Il lavoro di riscossione della tassa di soggiorno per le residenze secondarie – che prevede un forfait di 70 franchi per ogni posto letto - continuerà anche nel 2020. E questo, nonostante le aspre critiche dei proprietari dei rustici. L’OTR si limita ad applicare la legge, ha commentato Clericetti, che si posiziona comunque aperto ad un cambiamento.
“La modifica di legge ci può stare, bisognerà capire come” ha detto Clericetti, e ha aggiunto “possiamo prendere l'esempio di altri cantoni, Grigioni e Vallese che non applicano sui letti ma su altri parametri”. “Il Cantone sta già pensando a questo e con l'OTR si valuterà un cambiamento” ha poi concluso il direttore.
I cambiamenti maggiori del 2020 riguardano i Castelli. Dall’anno prossimo passeranno nelle mani della città. All’ente turistico rimarrà la gestione operativa su mandato cittadino. Le premesse per crescere comunque ci sono. I dati dei pernottamenti parlano chiaro. Più 3,5 % negli ultimi 5 anni. Contro un -2,4 % a livello cantonale.

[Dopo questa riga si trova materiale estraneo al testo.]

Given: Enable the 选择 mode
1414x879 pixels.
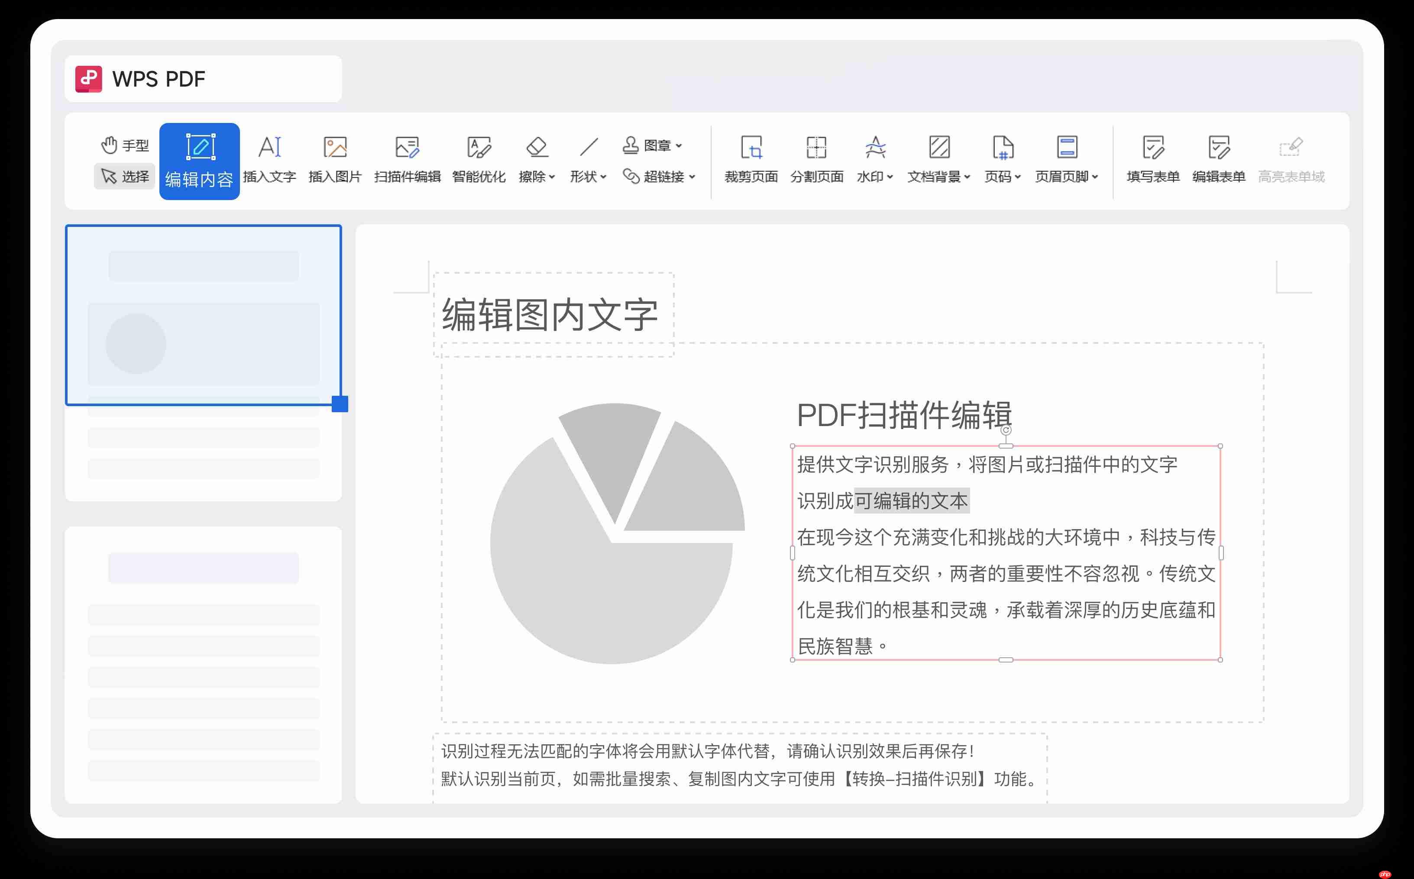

“Sicuramente è un dato che speriamo aumenti nei prossimi anni perché noi stiamo investendo molto nella promozione” ha spiegato Bianchetti. Inoltre, ha affermato “ci stiamo spingendo anche verso la digitalizzazione, cerchiamo sui mercati esteri le persone per far sì che si fermino sul nostro territori, che è ancora da scoprire”. Territorio da scoprire con un focus preciso, il turismo verde: escursionismo, inverno e bike. E su questo Clericetti si dice convinto, “il nostro futuro passa da questo segmento, proprio perché abbiamo un valore importante nel nostro territorio: il nostro verde, viviamolo camminando e andandi in bicicletta”.